◆ **Material shown**:
○ ○ ○ ○ ○ ○ ○
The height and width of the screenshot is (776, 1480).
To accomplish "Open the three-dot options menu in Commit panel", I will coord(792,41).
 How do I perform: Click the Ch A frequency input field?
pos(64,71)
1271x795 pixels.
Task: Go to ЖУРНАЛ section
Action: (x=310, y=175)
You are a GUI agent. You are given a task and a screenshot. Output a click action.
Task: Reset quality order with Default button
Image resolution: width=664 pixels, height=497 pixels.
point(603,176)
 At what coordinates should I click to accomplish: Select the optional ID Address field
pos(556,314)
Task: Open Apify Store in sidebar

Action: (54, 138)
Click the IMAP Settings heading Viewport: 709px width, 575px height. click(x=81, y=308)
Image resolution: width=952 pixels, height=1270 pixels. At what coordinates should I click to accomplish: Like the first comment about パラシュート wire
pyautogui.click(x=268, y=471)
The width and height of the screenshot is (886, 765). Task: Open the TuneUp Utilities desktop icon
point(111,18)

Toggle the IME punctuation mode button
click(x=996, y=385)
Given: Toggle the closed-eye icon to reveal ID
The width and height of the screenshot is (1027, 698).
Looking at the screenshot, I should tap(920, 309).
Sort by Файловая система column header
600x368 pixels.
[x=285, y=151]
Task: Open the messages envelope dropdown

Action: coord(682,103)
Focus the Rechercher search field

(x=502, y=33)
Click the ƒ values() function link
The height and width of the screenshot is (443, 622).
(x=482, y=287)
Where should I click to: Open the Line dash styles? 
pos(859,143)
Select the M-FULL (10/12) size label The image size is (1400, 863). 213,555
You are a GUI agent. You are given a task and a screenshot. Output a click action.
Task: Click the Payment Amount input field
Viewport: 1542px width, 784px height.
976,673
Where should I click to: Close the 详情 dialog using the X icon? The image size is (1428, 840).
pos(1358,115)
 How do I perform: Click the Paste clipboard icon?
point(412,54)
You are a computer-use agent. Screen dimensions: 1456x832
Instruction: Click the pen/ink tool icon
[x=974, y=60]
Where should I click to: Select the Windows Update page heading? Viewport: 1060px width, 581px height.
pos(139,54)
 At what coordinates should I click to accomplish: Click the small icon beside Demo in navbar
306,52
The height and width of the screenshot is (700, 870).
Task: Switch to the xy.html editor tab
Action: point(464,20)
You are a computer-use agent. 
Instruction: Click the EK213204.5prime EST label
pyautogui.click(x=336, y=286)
○ ○ ○ ○ ○ ○ ○
◆ **Work instruction**: Output an exact copy of the lines beginning at the one that holds "The width and height of the screenshot is (886, 765)." and running through the final line of the records.

◆ **Exercise solution**:
The width and height of the screenshot is (886, 765). Task: Open the TuneUp Utilities desktop icon
point(111,18)

Toggle the IME punctuation mode button
click(x=996, y=385)
Given: Toggle the closed-eye icon to reveal ID
The width and height of the screenshot is (1027, 698).
Looking at the screenshot, I should tap(920, 309).
Sort by Файловая система column header
600x368 pixels.
[x=285, y=151]
Task: Open the messages envelope dropdown

Action: coord(682,103)
Focus the Rechercher search field

(x=502, y=33)
Click the ƒ values() function link
The height and width of the screenshot is (443, 622).
(x=482, y=287)
Where should I click to: Open the Line dash styles? 
pos(859,143)
Select the M-FULL (10/12) size label The image size is (1400, 863). 213,555
You are a GUI agent. You are given a task and a screenshot. Output a click action.
Task: Click the Payment Amount input field
Viewport: 1542px width, 784px height.
976,673
Where should I click to: Close the 详情 dialog using the X icon? The image size is (1428, 840).
pos(1358,115)
 How do I perform: Click the Paste clipboard icon?
point(412,54)
You are a computer-use agent. Screen dimensions: 1456x832
Instruction: Click the pen/ink tool icon
[x=974, y=60]
Where should I click to: Select the Windows Update page heading? Viewport: 1060px width, 581px height.
pos(139,54)
 At what coordinates should I click to accomplish: Click the small icon beside Demo in navbar
306,52
The height and width of the screenshot is (700, 870).
Task: Switch to the xy.html editor tab
Action: point(464,20)
You are a computer-use agent. 
Instruction: Click the EK213204.5prime EST label
pyautogui.click(x=336, y=286)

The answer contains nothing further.